Open-EO / openeo-api

The openEO API specification
http://api.openeo.org
Apache License 2.0
92 stars 11 forks source link

Federation Extension #419

Closed m-mohr closed 2 years ago

m-mohr commented 3 years ago

A first draft for the federation extension, all up to discussion, it's really just capturing ideas right now.

Rendered version: https://github.com/Open-EO/openeo-api/blob/federation-extension/extensions/federation/README.md

Related issue: https://github.com/openEOPlatform/architecture-docs/issues/188

soxofaan commented 2 years ago

just FYI: the aggregator now includes this under / as initial implementation (versioned back-end urls):

"federation": {
    "eodc": {
      "url": "https://openeo.eodc.eu/v1.0/"
    },
    "vito": {
      "url": "https://openeo.vito.be/openeo/1.0/"
    }
  },
soxofaan commented 2 years ago

Another thing to consider: in the aggregator there is currently a priority difference between backends (currently VITO and EODC), which is used when there is a (metadata) "conflict" (e.g. title of a "merged" collection) or there is no obvious back-end for a query (e.g. https://twitter.com/matthmohr/status/1451589229721661444). At the moment the VITO back-end has highest priority.

It might be relevant to formalize this priority better here, e.g. with an explicit back-end order, or with defining a main/reference back-end

m-mohr commented 2 years ago

Long-term I think there should be no order. Process differences could partly be solved by checking against the official specification. And all other cases probably would work best if they are not solved automatically but instead be logged somehow so that we can check what the issue is and solve them. To some degree, we may also need to specify processes and collections "manually" if an automatic merge doesn't work well (e.g. different descriptions with warnings/notes per back-end). And jobs should be forwarded somewhat evenly if they can run on multiple back-ends.

m-mohr commented 2 years ago

From the meeting today: It seems we also need a flag that the user can set for batch jobs/sync proc/web services so that they can choose explicitly which back-end to send a process graph to (e.g. similar to the billing plan option). Or should this be done via load_collection properties? The latter seems a bit weird.

soxofaan commented 2 years ago

Or should this be done via load_collection properties? The latter seems a bit weird.
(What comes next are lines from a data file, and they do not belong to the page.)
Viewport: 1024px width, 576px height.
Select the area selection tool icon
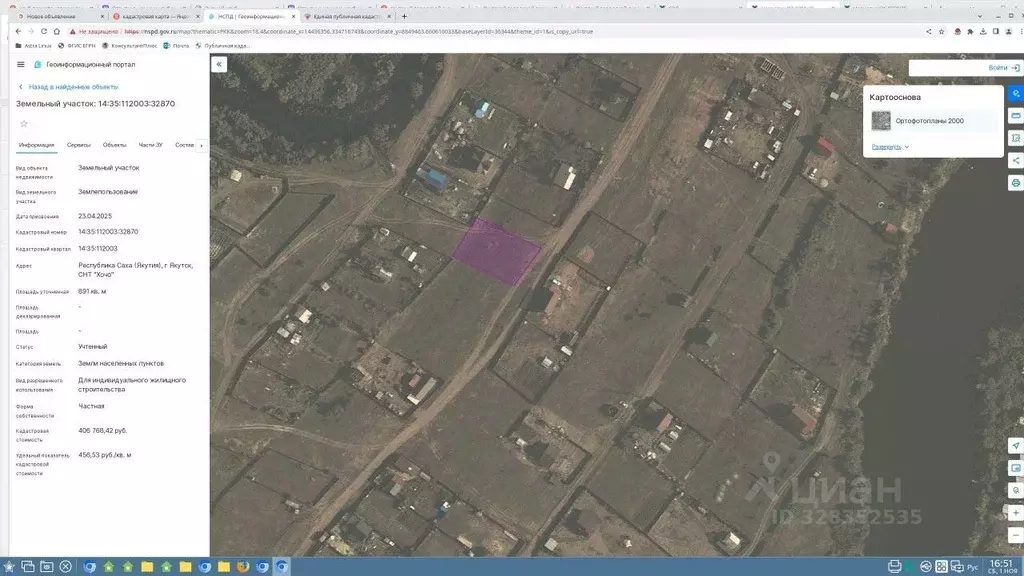point(1015,138)
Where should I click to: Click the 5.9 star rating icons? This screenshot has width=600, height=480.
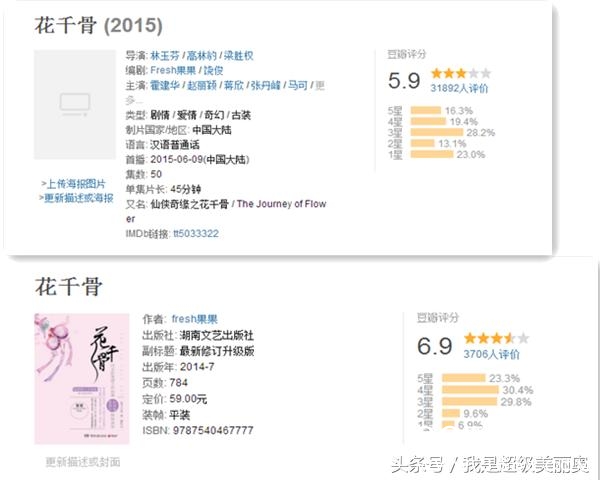[x=460, y=73]
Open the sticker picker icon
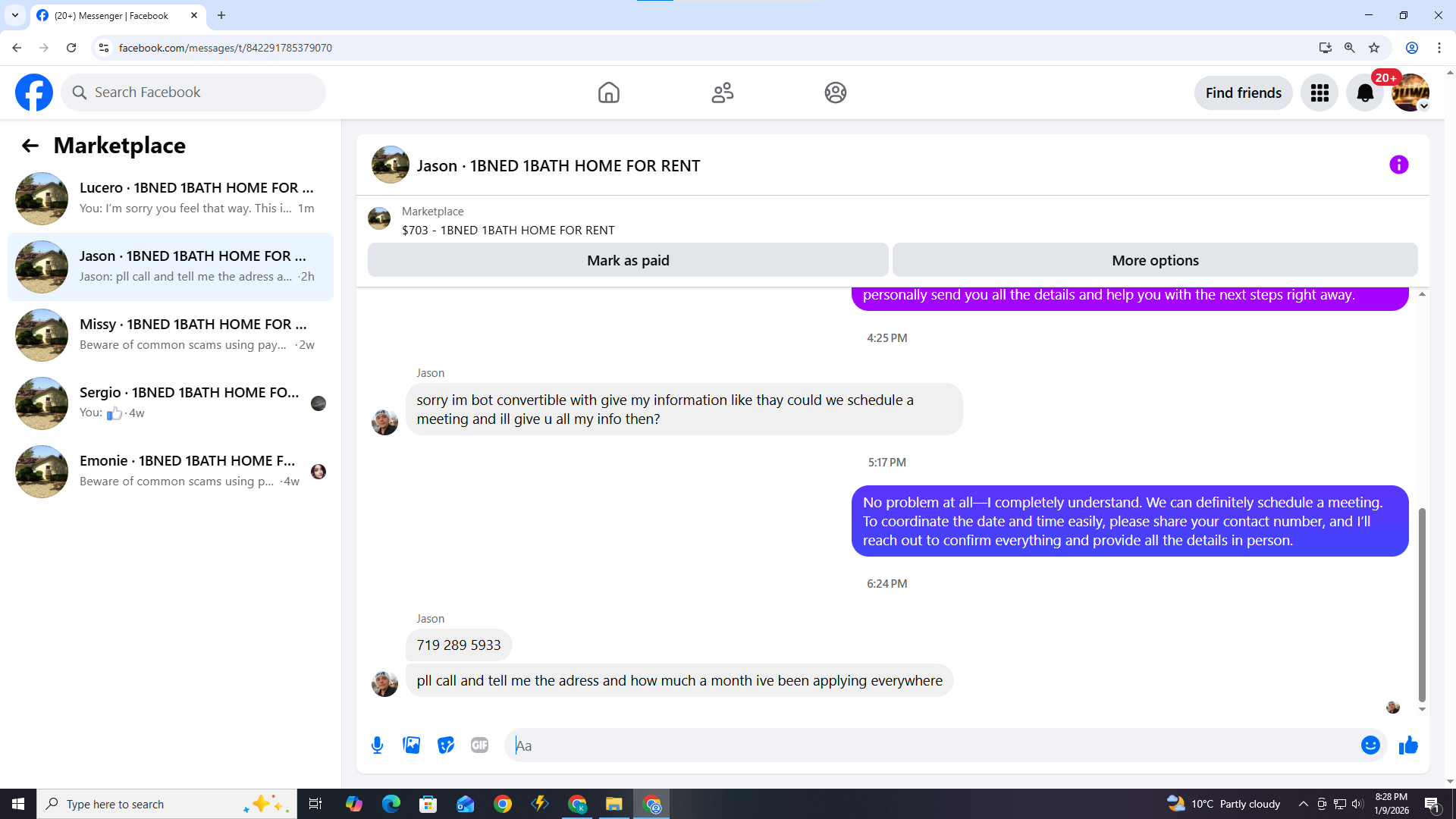 point(446,745)
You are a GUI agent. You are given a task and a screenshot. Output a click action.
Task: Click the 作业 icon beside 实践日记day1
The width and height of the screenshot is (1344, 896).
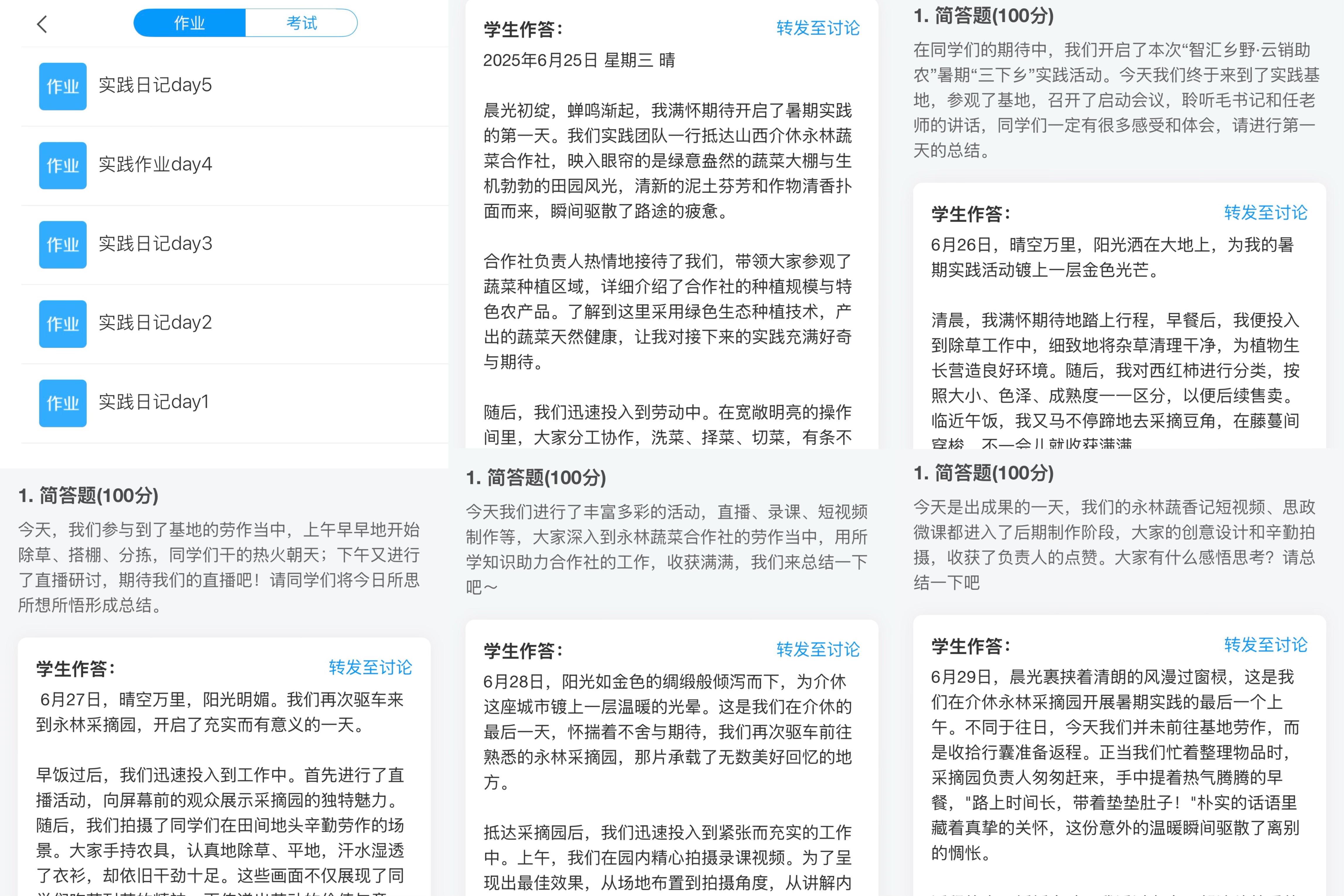[63, 403]
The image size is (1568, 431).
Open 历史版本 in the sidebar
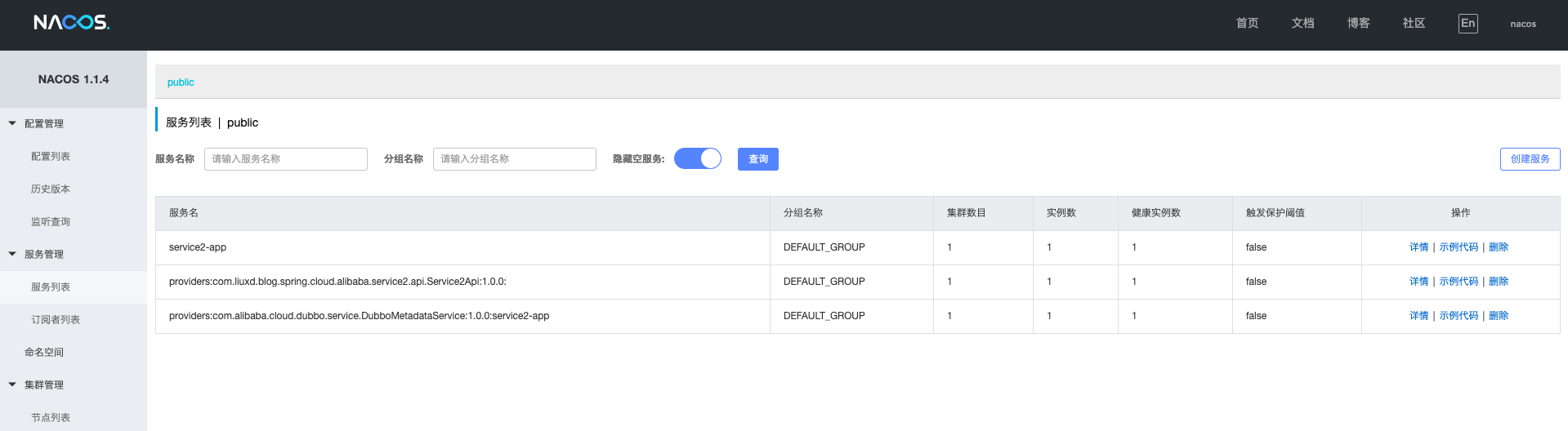point(51,189)
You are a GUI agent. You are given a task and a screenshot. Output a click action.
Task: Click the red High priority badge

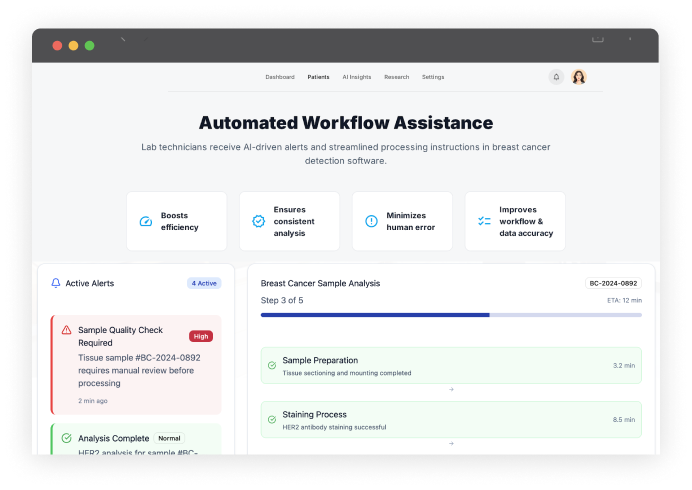point(201,336)
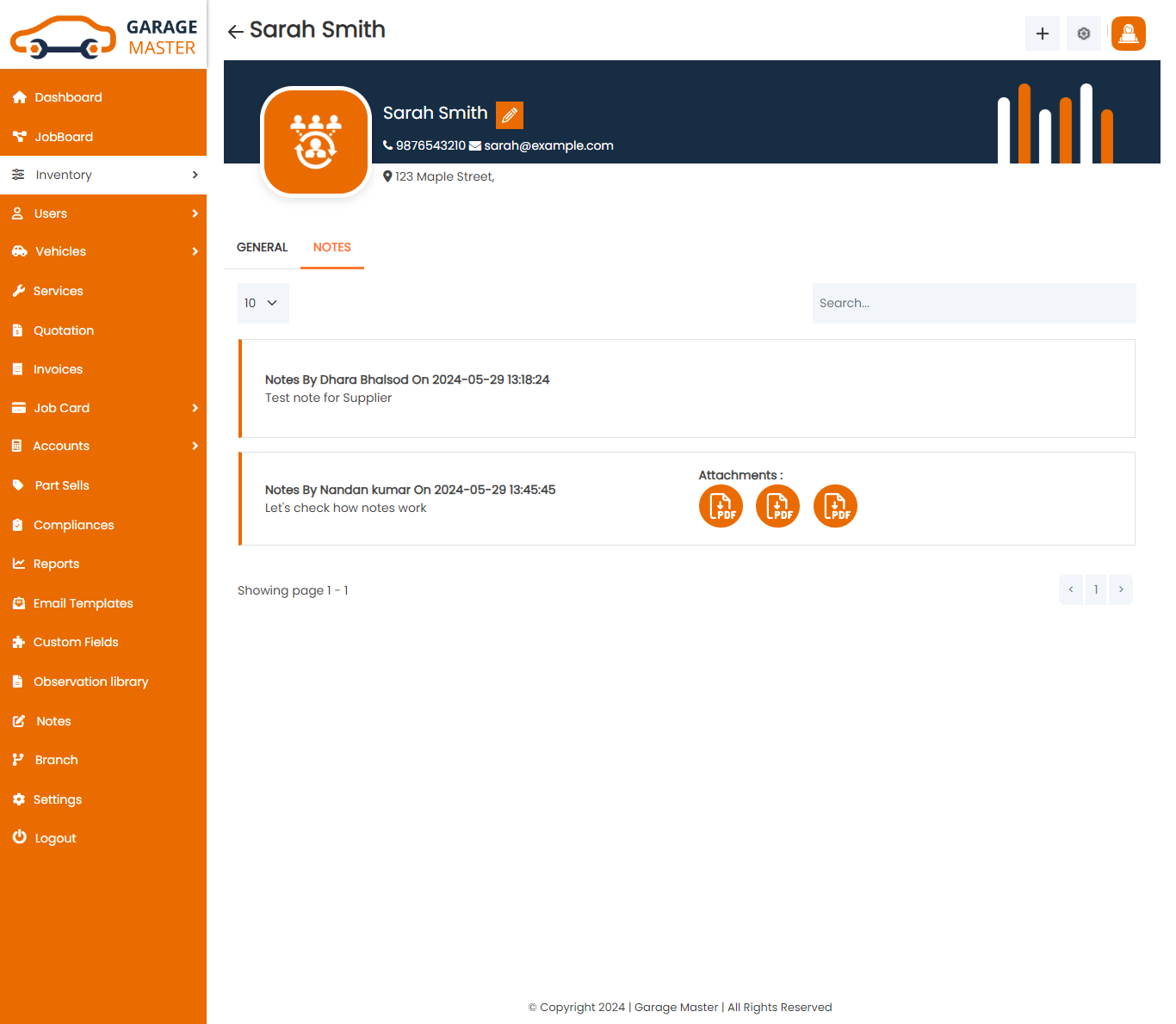Screen dimensions: 1176x1024
Task: Click the settings gear in the top bar
Action: pyautogui.click(x=1083, y=34)
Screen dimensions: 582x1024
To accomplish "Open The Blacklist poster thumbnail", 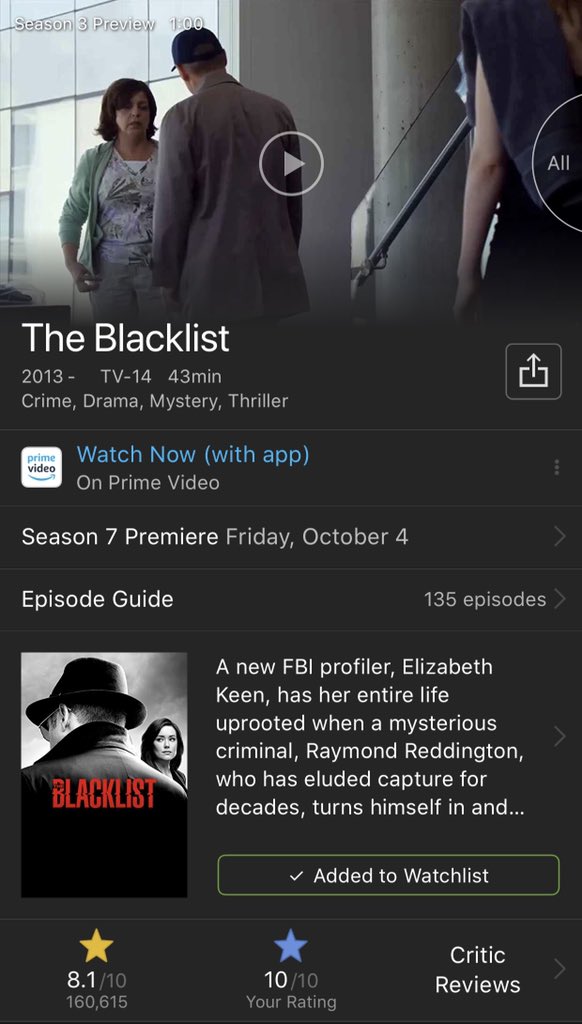I will point(104,775).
indeed, that feature is focused on specifying the backend to use for providing a particular collection, which currently directly implies the back-end to execute the whole graph

It seems we also need a flag that the user can set for batch jobs/sync proc/web services so that they can choose explicitly which back-end to send a process graph

Another idea that crossed my mind is having back-end specific connection urls in addition to the general one, e.g.

so you can interact with an explicitly chosen backend, but still use the general platform features (auth, billing, ...). Putting a back-end identifier in the base url avoids having to define some kind of selection field in multiple end-points. And you can easily provide collection/process discovery without all the tricky metadata merging.

m-mohr commented 2 years ago

Another note from the meeting today: Do we need a way to expose for collections and processes for which execution type (batch, sync, web services) they are (not) available?

I'm not sure we need it here or in the core API?

soxofaan commented 2 years ago

Do we need a way to expose for collections and processes for which execution type (batch, sync, web services) they are (not) available? I'm not sure we need it here or in the core API?

sounds like something that is not (only) related to federation

m-mohr commented 2 years ago

Added a new issue: https://github.com/Open-EO/openeo-api/issues/429

m-mohr commented 2 years ago

Another idea that crossed my mind is having back-end specific connection urls in addition to the general one [...] so you can interact with an explicitly chosen backend, but still use the general platform features (auth, billing, ...). Putting a back-end identifier in the base url avoids having to define some kind of selection field in multiple end-points. And you can easily provide collection/process discovery without all the tricky metadata merging.

Yeah, I see pros and cons for both approaches. I think we need to discuss this in detail and check what is the better way forward.

Some that come to mind right now:

Back-end URLs: Pros: Avoids merging metadata (could be mitigated by federation extension and some hand-drafted metadata) Cons: You need to reconnect each time

Flag in requests: Pros: You need to connect once (think web editor) and then can select each time easily in the UI (but this is less easy in programming libraries) Cons: Needs changes in clients

soxofaan commented 2 years ago

Cons: You need to reconnect each time

I don't think this will a big issue in practice: the choice to work on a specific back-end instead of working with the federated one will be very conscious decision, so it's a good thing to make that clear. Moreover, a lot of things are impacted from switching between the federated backend and the underlying backends: collections, processes, file formats, udf runtimes, ... (as discussed elsewhere), so I think it's a good thing that this is reflected "UI-wise" by having to create a separate connection.

m-mohr commented 2 years ago

Indeed, this might be biased from a Web Editor standpoint although as a user I'd personally still prefer to have a simple switch. This could be something to leave out for now and then ask our users what they would prefer.

m-mohr commented 2 years ago

Merged for now, let's discuss further issues in separate PRs.